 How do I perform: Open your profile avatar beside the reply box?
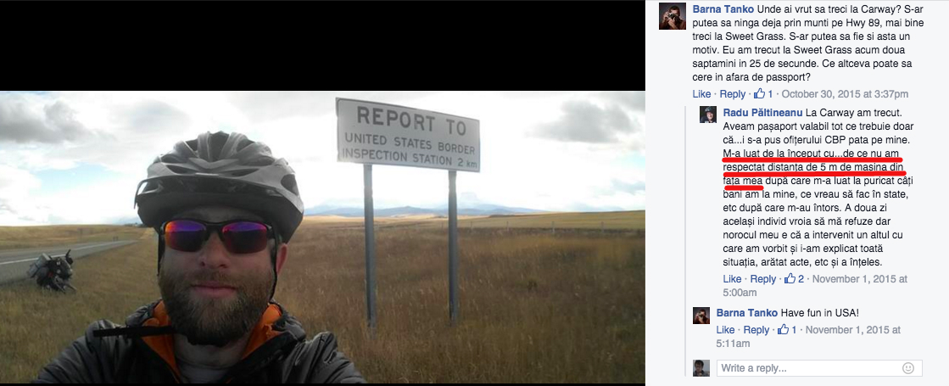(701, 368)
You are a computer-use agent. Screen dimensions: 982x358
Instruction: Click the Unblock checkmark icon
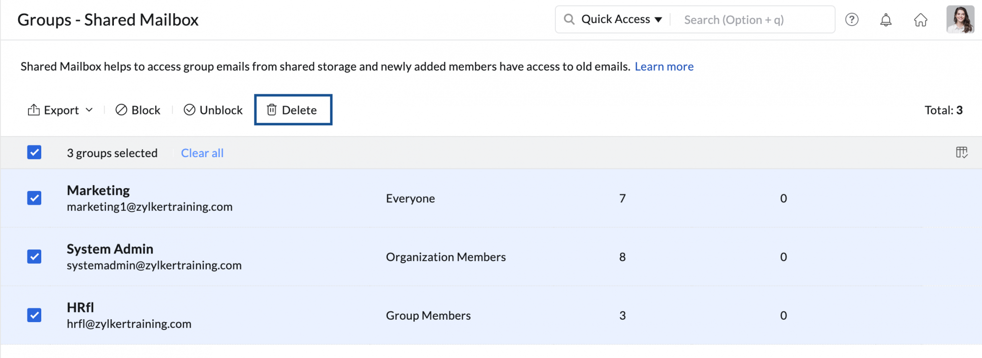pos(190,110)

----------------

■ WHAT IS ASKED: List every line in the data above that contains the word "computer".

■ SOLUTION TO THIS PROBLEM:
You are a computer-use agent. Screen dimensions: 982x358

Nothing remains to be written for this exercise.